Rusanov was one of the earliest Russian revolutionaries to be strongly influenced by Marxism, after reading Marx' Das Kapital, The Communist Manifesto and The Civil War in France. He contributed articles to some early Marxist journals and deployed Marx' thesis that the economic 'basis' determines the political 'superstructure' to argue against the Jacobin voluntarism and élitism of Lev Tikhomirov, the leading ideologue of 'The People's Will' in exile. Rusanov also rejected the popular view among narodniki that capitalism had not yet taken firm root in Russia and could still be avoided. These views put him closer to G.V. Plekhanov, the founder of Russian Social-Democracy, than to populism. Nevertheless, he was attracted to 'The People's Will' and later the PSR for its revolutionary élan. He found in Nikolai Danielson a welcome interpretation of Marxism that did not seem to require a long period of capitalist development.

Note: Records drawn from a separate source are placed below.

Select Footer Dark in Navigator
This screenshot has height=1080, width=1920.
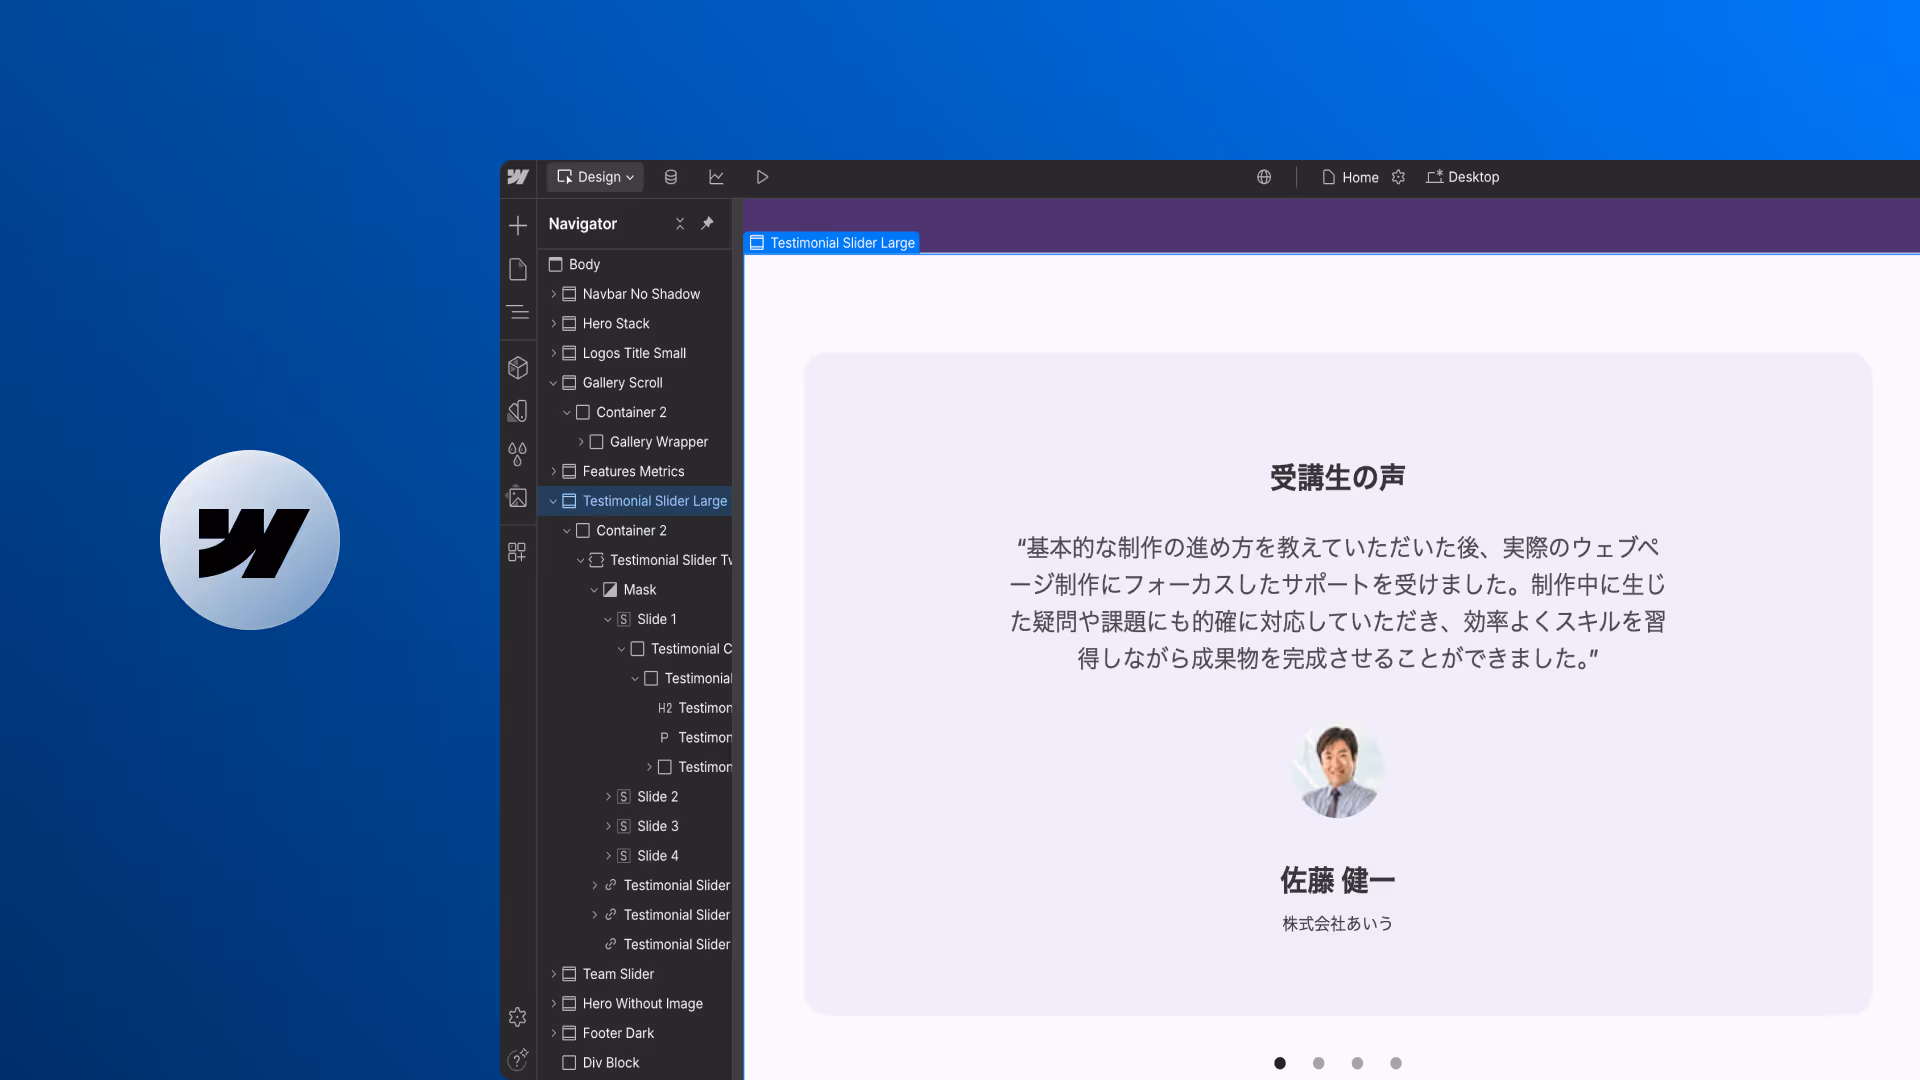pos(618,1033)
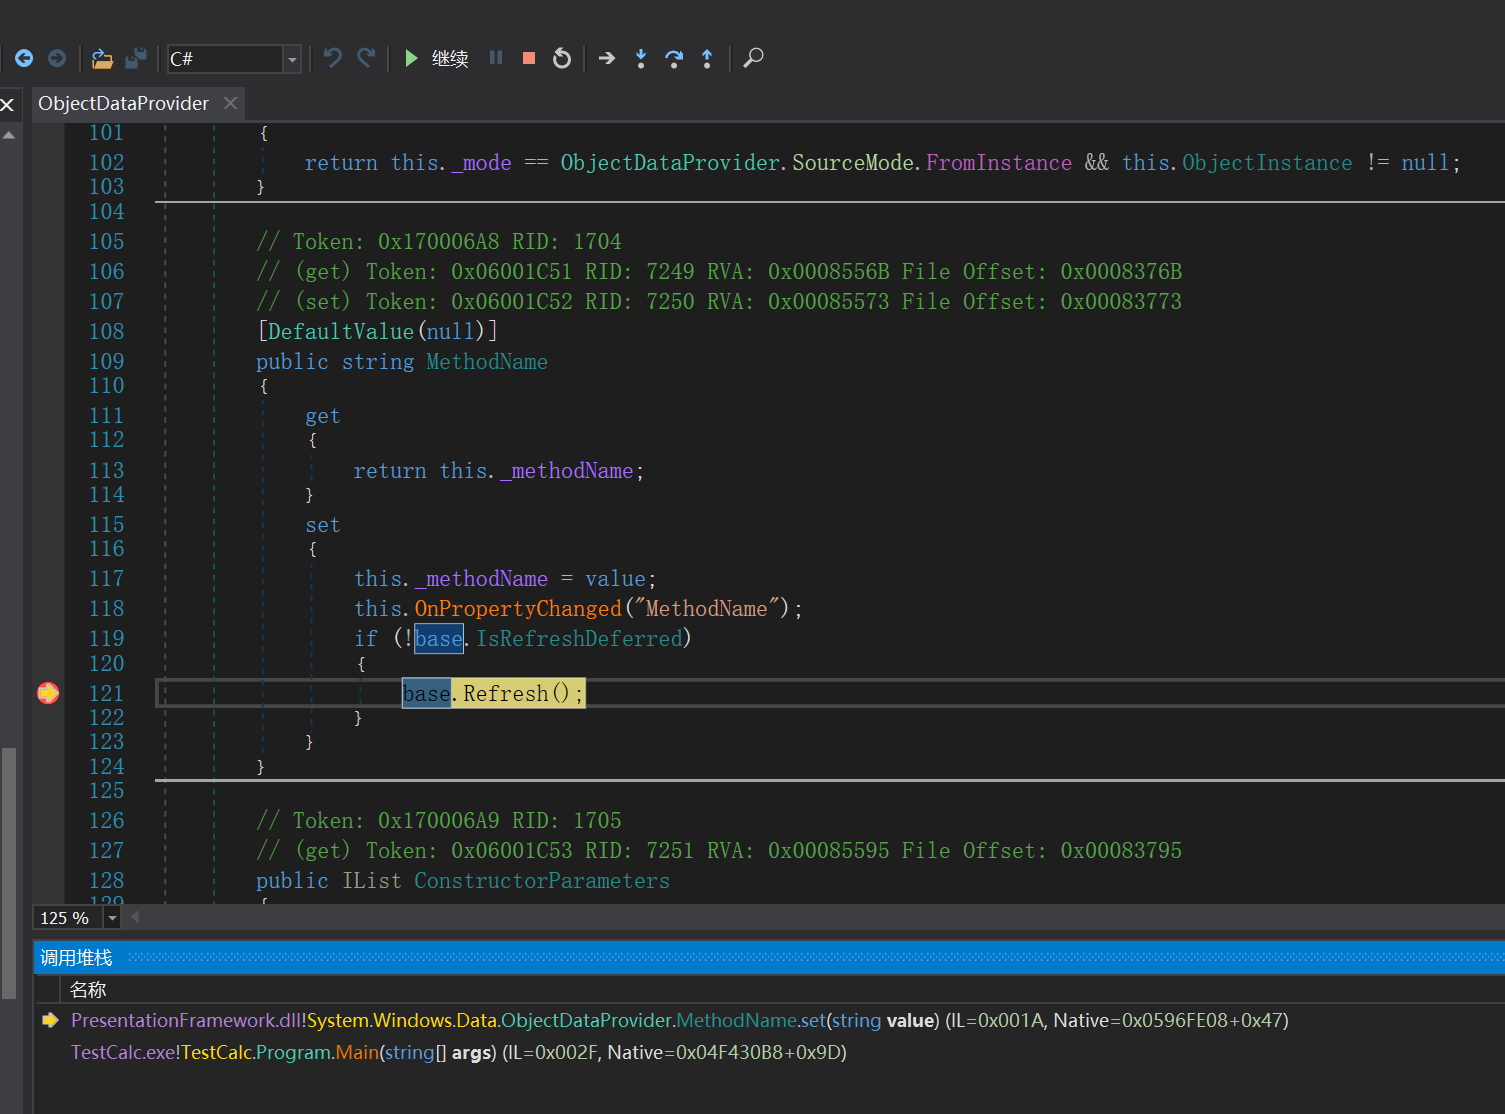Click the Step Over icon
This screenshot has height=1114, width=1505.
click(x=674, y=59)
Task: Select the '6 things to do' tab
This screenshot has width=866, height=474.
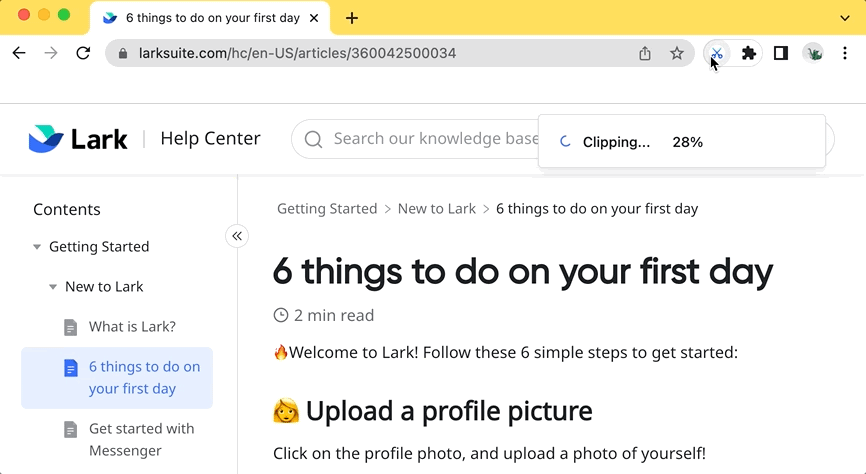Action: (x=212, y=18)

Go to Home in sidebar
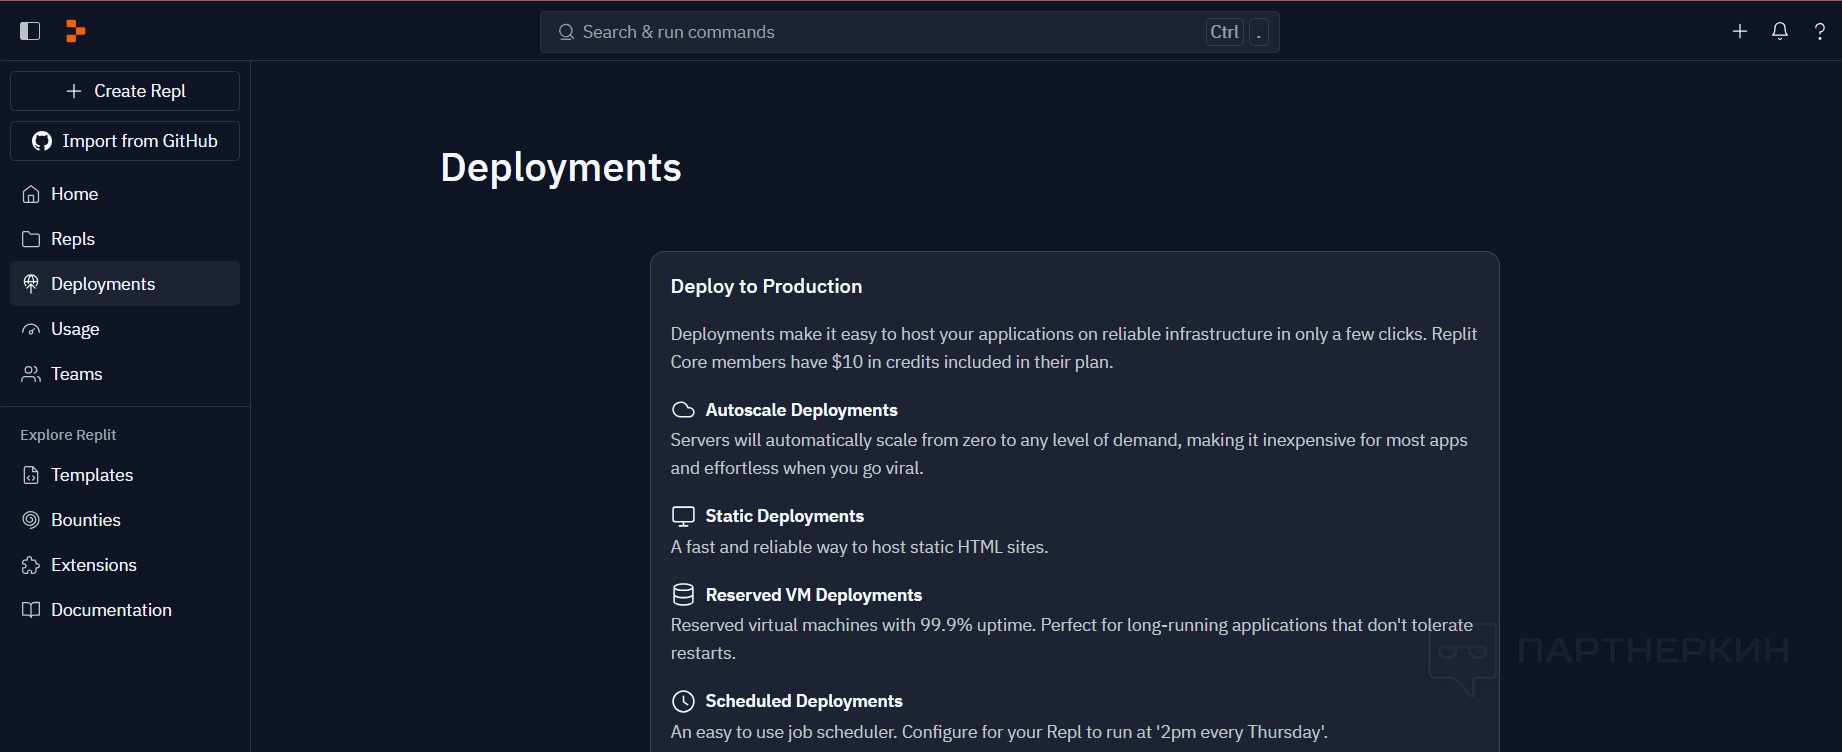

In the early 1890s, Rusanov helped found the Group of Old Members of the People's Will, together with the venerable revolutionary veteran P.L. Lavrov, I. A. Rubanovich and others. From 1893 to 1896, Lavrov and Rusanov co-edited the seven issues of Materials for the History of the Russian Social Revolutionary Movement. During these years Rusanov also met Friedrich Engels, whom he impressed by reciting Pushkin from memory. In 1901, Rusanov, Rubanovich and M.R. Gots co-founded the journal Herald of the Russian Revolution (Vestnik russkoi revoliutsii), which became the theoretical organ of the Socialist-Revolutionary Party (PSR). Rusanov also contributed to legal Russian journals under the pseudonym 'N. Kudrin'.

The PSR emerged at the end of the 1890s and held its first congress in 1901. It united revolutionary socialists who, for various reasons, objected to the "orthodox" Marxism of the Russian Social-Democratic Workers Party (RSDRP), and who looked back to the indigenous Russian revolutionary tradition of Alexander Herzen, Peter Lavrov, Nikolay Chernyshevsky, Nikolai Danielson, and others. Ideologically and tactically the PSR was quite diverse, comprising anti-Marxists as well as professed Marxists, advocates and opponents of political terror, those who favoured organisation among urban workers and those who emphasised rousing the peasantry. Rusanov joined the PSR in 1901, together with such venerable veteran revolutionaries as Vera Figner. While remaining in exile he and Rubanovich were instrumental in establishing the PSR's contacts with Western socialist parties and with the Second International, which the PSR eventually joined.

The abortive Russian Revolution of 1905 brought Rusanov back to Russia, where he participated in the creation of workers' councils (soviets) - a tactic Lenin then still opposed. In 1914, the PSR, like most European socialist parties, split into 'Defencists' who supported Russia's war effort and 'Internationalists' who opposed it. Rusanov tried to steer a centrist course, like V.M. Chernov. In 1917 he was selected by the PSR as a delegate to the international socialist peace conference in Stockholm. After the February Revolution of 1917, Rusanov supported the Provisional Government and A.F. Kerensky. He opposed the Bolshevik October Revolution and in 1918 emigrated to Western Europe. At first he settled in Berlin, but eventually he moved to Bern, Switzerland, where he died in 1939. He wrote his memoirs in two parts, published under the titles In Emigration (1929) and In the Homeland (1931).